--- RECORDED DATA Enclosed Below ---

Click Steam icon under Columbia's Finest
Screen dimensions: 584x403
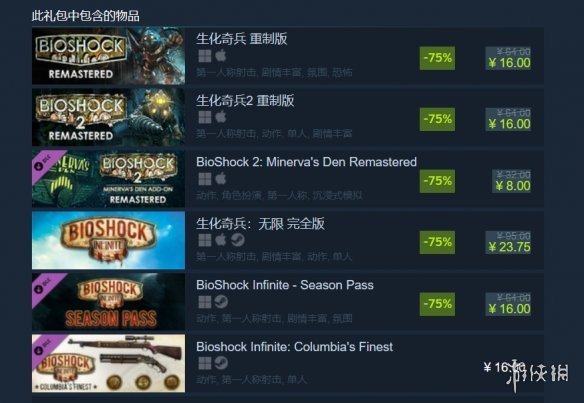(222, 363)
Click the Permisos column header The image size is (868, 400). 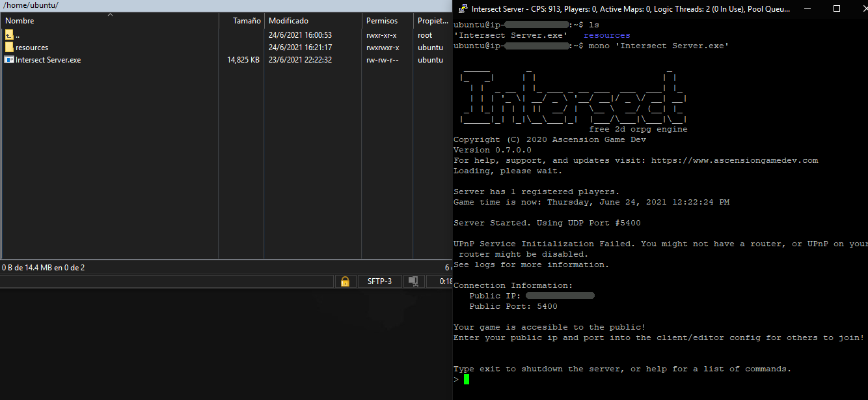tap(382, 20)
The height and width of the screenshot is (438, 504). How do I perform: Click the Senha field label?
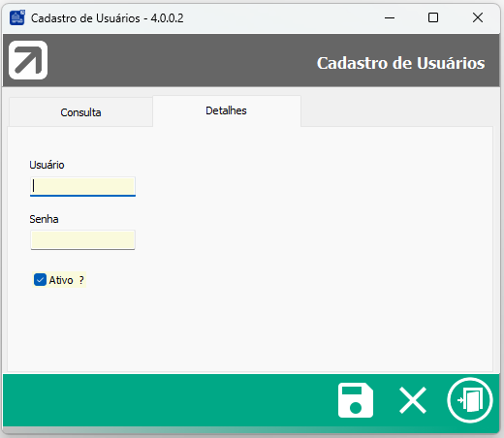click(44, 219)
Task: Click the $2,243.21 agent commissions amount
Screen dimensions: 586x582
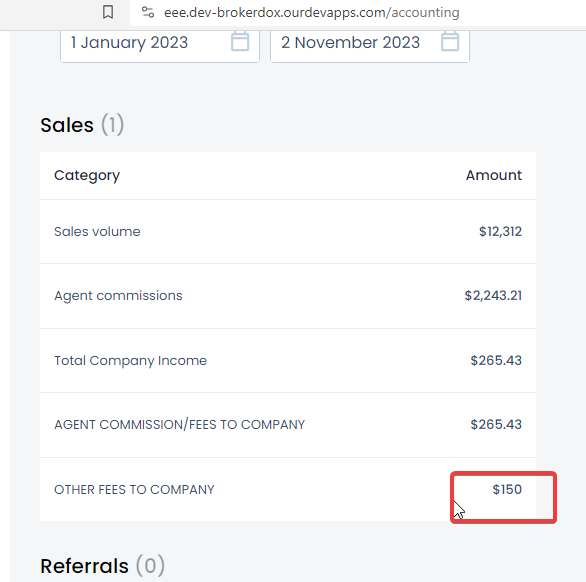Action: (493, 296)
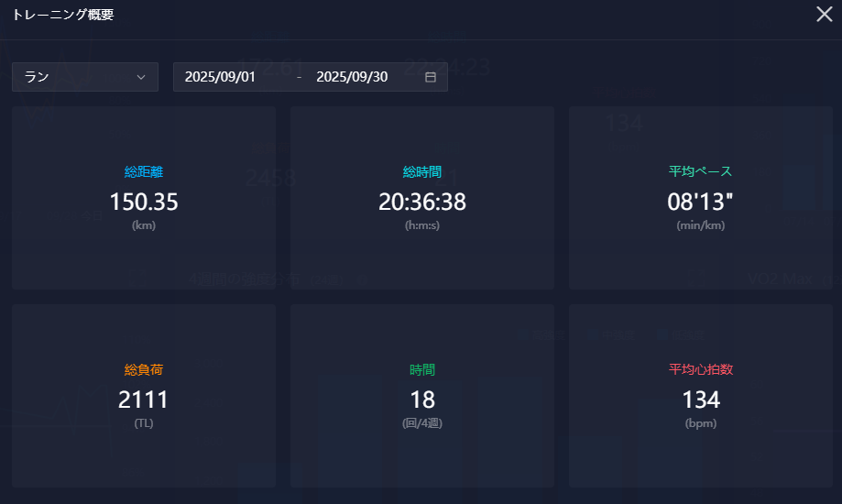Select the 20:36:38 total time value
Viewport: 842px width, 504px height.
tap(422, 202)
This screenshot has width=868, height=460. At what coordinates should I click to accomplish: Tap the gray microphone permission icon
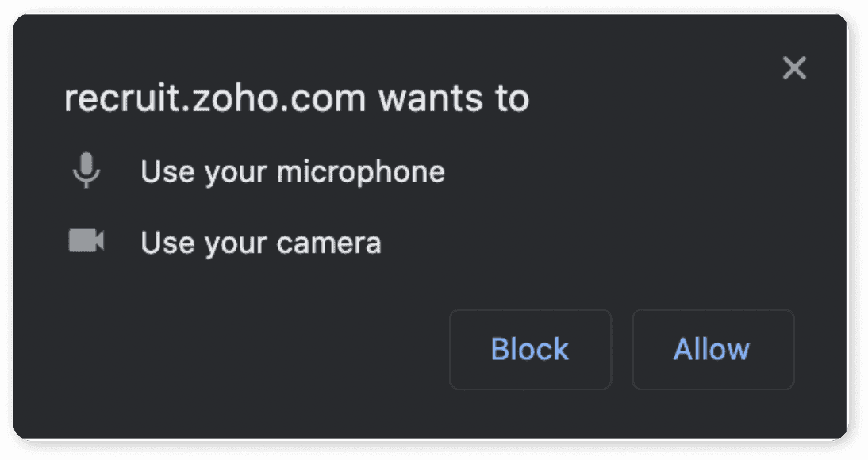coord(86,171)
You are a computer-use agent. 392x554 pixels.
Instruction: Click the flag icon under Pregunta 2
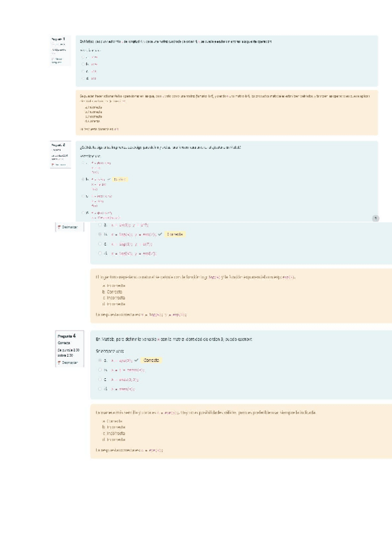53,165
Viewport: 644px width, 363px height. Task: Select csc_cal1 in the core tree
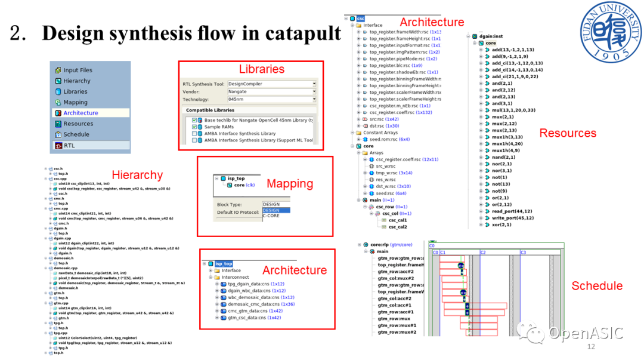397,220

--- End of Enclosed RECORDED DATA ---
--- RECORDED DATA Enclosed Below ---

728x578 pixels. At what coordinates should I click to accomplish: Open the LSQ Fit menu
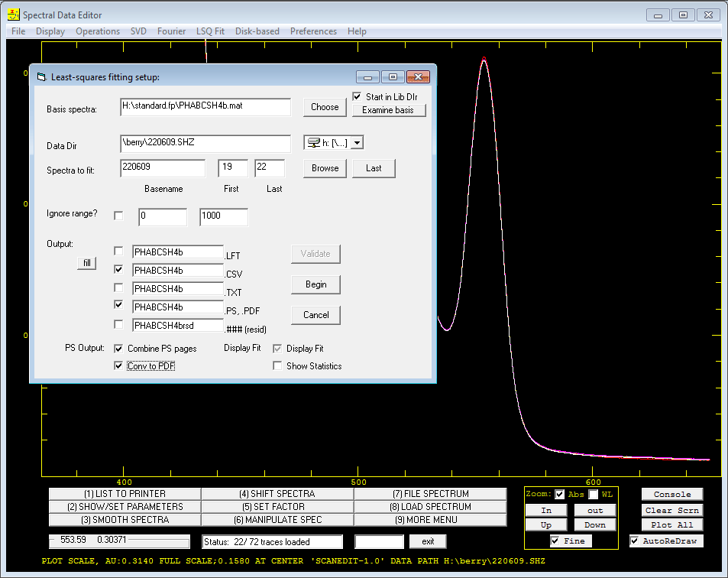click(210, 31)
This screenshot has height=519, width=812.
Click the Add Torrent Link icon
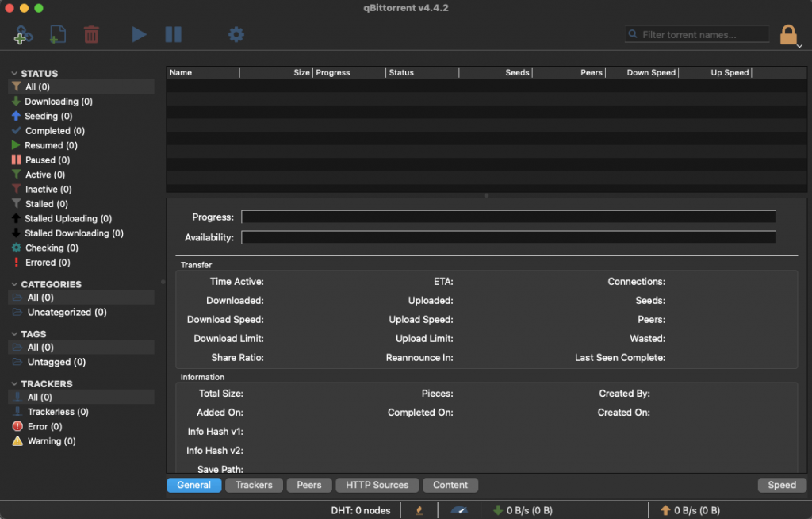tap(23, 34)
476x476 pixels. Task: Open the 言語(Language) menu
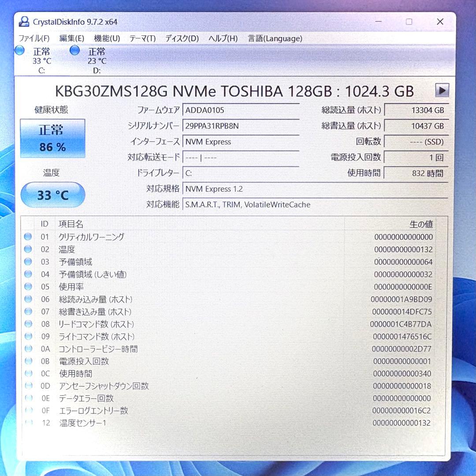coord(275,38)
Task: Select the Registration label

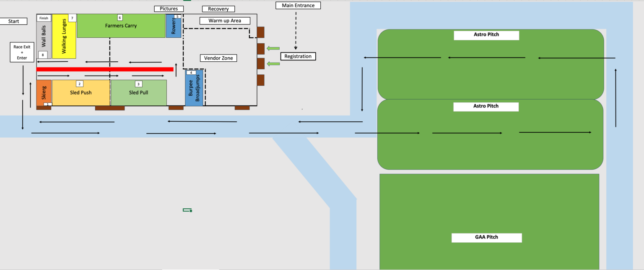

--- End of Enclosed RECORDED DATA ---
--- RECORDED DATA Enclosed Below ---

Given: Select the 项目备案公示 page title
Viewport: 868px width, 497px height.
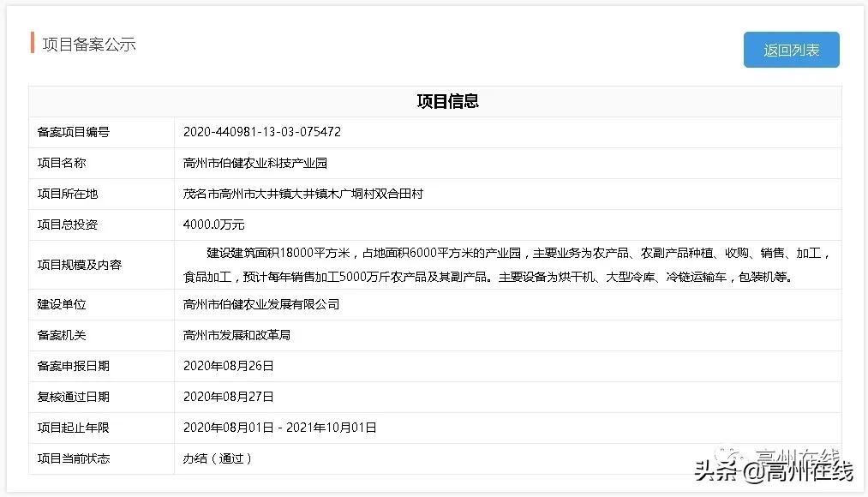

--- End of Enclosed RECORDED DATA ---

# YOUR GOAL
Give the number of lines in the records above that contain the word "agent". Reply with that number alone.

# ANSWER FOR THIS EXERCISE
2